Asking good questions can make the difference between making a bad sales call and engaging the prospect in a worthwhile conversation. Here are some important tips to remember:
- Use ‘assumptive problem’ open-ended questions
Instead of saying, “Do you have any problems with moving your product now?” say, “How are you handling problems that occur while transporting your product?” If you know your industry well enough, you’re aware of the problems that everyone seems to have. You are asking your prospects to quantify and explain the implications and consequences of those problems.
- Use ‘instructional statements’
Don’t ask for information; tell them to give it to you. Use phrases like, “Tell me a little about……….”; “Share with me……….”; “Give me some idea of……….”; “Detail the way………” and, “Let’s talk about how you……….”
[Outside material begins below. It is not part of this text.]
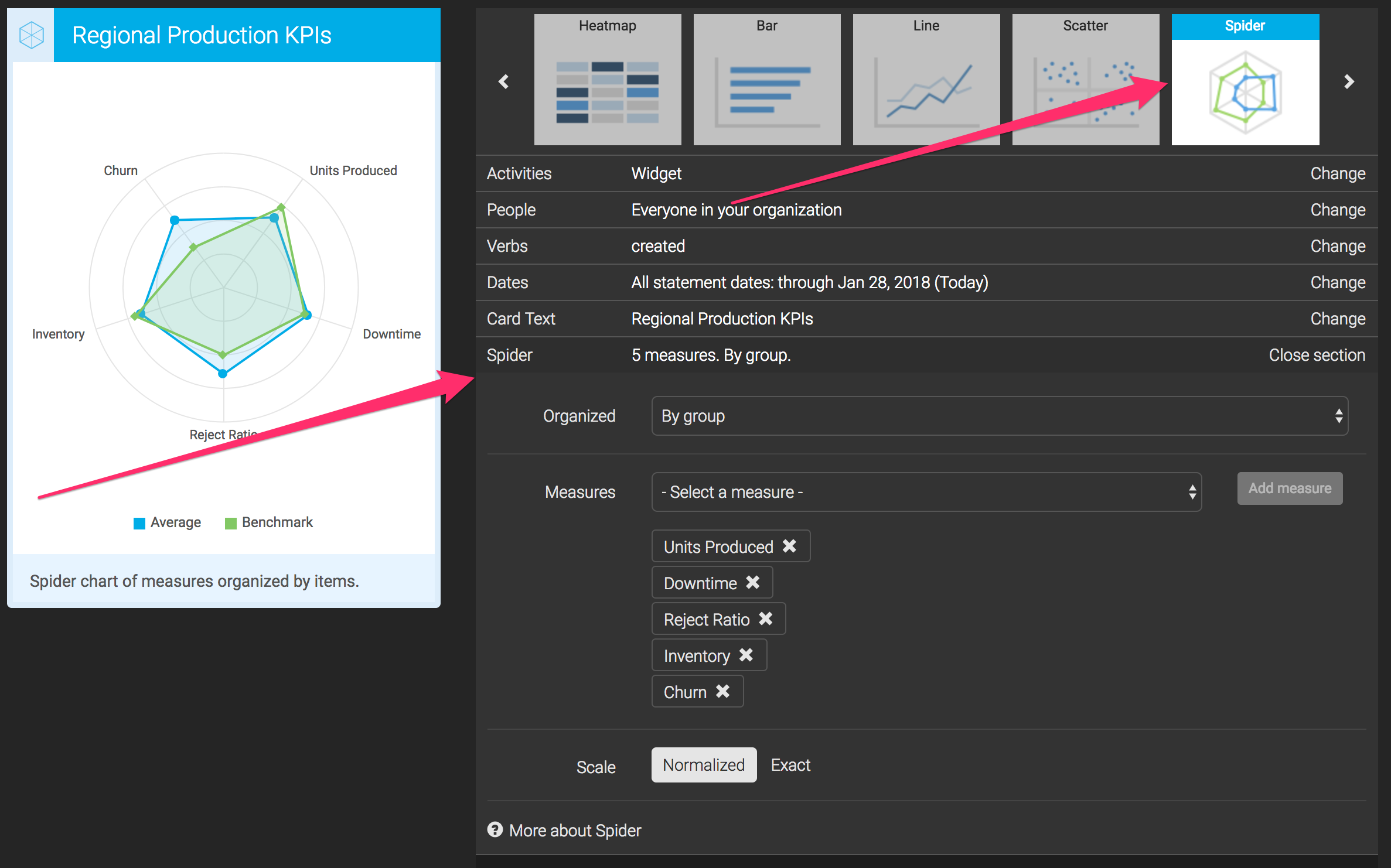The width and height of the screenshot is (1391, 868).
Task: Remove the Inventory measure tag
Action: click(745, 655)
- Ask yourself questions before you make the call
Think about the call before you make it. Ask, “What do I want them to do as a result of this call?” This will determine your primary objective. Then ask, “What information do I need from them?” This will provide whatever qualifying or information-gathering questions you must ask. Finally, ask, “What do I need them to think and believe in order to take the action I desire?” The answer to this question provides the points you’d ideally like to get across….without actually making the points yourself. They are ideas for them to discover through your questions. The reasoning is that people always believe more of what they say and think than of what you say. One of the surest ways to give yourself a fair chance at making a sale is to ask the right questions.